Is anybody concerned about the compatibility implications of fixing this
bug in the back branches? I'm worried about people complaining that we
broke their application in a minor release. Maybe they were depending
on incorrect behavior, but they might complain anyway. On the other
hand, the fact that this hasn't been reported from the field in nine
years suggests that not many people write queries like this.
regards, tom lane
On Tue, Oct 16, 2012 at 11:56:52AM -0400, Tom Lane wrote:
Is anybody concerned about the compatibility implications of fixing this
bug in the back branches? I'm worried about people complaining that we
broke their application in a minor release. Maybe they were depending
on incorrect behavior, but they might complain anyway. On the other
hand, the fact that this hasn't been reported from the field in nine
years suggests that not many people write queries like this.

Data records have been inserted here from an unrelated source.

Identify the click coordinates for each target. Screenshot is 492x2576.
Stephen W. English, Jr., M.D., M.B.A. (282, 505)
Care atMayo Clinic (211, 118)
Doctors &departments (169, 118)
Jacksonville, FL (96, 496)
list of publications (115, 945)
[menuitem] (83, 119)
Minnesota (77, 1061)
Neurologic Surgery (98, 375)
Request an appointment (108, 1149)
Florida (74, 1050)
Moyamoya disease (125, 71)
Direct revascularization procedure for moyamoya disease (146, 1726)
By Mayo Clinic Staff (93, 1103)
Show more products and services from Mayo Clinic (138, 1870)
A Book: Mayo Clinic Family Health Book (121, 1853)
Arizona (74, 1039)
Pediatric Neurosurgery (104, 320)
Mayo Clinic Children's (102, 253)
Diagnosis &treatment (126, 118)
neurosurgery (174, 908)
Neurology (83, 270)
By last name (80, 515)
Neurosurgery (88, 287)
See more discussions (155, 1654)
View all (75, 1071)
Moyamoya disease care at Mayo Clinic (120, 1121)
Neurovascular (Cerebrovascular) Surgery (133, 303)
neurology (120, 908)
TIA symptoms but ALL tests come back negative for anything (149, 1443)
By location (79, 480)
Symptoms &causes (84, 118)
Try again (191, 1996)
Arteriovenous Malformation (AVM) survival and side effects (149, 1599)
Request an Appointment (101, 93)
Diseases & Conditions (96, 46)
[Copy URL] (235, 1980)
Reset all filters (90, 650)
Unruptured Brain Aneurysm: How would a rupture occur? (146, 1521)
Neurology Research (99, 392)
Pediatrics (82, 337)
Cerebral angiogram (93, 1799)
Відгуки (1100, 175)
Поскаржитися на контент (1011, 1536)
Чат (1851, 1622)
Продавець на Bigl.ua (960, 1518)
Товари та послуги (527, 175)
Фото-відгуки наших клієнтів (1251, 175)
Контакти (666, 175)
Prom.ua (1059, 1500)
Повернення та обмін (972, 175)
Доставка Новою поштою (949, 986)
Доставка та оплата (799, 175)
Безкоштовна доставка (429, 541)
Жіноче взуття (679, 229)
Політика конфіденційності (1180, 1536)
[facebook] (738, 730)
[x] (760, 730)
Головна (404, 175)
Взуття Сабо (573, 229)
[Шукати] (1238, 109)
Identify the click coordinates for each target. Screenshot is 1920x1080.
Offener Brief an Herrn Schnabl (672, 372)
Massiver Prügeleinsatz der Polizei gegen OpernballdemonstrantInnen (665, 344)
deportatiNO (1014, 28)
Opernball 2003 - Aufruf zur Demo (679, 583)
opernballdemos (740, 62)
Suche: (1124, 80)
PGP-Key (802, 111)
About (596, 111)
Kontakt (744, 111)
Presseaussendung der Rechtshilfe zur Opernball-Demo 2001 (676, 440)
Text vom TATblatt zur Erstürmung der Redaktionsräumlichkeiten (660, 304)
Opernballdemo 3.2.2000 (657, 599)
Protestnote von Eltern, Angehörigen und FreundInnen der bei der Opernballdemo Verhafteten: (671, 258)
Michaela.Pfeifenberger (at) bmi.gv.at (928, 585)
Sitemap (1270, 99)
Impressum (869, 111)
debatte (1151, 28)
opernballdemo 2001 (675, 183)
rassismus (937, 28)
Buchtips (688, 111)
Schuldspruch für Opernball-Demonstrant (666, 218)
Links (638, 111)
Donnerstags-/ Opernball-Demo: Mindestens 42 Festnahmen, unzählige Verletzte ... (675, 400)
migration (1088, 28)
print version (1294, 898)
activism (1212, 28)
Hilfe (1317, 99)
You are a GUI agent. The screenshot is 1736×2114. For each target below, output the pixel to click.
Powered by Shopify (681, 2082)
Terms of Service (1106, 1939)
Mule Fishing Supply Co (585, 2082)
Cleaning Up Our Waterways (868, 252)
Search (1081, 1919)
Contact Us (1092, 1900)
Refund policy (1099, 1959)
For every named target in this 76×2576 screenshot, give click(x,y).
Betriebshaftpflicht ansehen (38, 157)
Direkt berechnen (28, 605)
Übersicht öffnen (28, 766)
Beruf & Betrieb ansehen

Nice detective work. I'd personally say that it should be fixed. I
personally haven't written these kinds of queries so I'm not affected,
but I don't like the idea of known bugs being unfixed.
It's a pity we can't have a system that can somehow independantly
checks the results of the planner....
Have a nice day,
--
Martijn van Oosterhout <kleptog@svana.org> http://svana.org/kleptog/
He who writes carelessly confesses thereby at the very outset that he does
not attach much importance to his own thoughts.
-- Arthur Schopenhauer
I wrote:
So this is essentially an oversight in the patch that added tracking of
nullable_relids. I got confused about the difference between
outerjoin_delayed (this clause, as a whole, is not outerjoin_delayed
because its natural semantic level would be at the join anyway) and
having nonempty nullable_relids, and thought that equivalence-class
processing would never see such clauses because it doesn't accept
outerjoin_delayed clauses. So there's no code in equivclass.c to
compute nullable_relids sets for constructed clauses. At some point
it might be worth adding same, but for now I'm just going to tweak
distribute_qual_to_rels to not believe that clauses with nonempty
nullable_relids can be equivalence clauses.
I tried the latter, with the first patch attached below, and it fixed
the incorrect-plan problem. However, further testing showed that this
method also breaks one of the optimizations implemented in equivclass.c,
which is the ability to push constants through full joins, as in
select * from tenk1 a full join tenk1 b using (unique1)
where unique1 = 42;
We don't seem to have a regression test case for that optimization,
which is probably because it predates the availability of EXPLAIN's
COSTS OFF option. (I've added one in the second patch below.)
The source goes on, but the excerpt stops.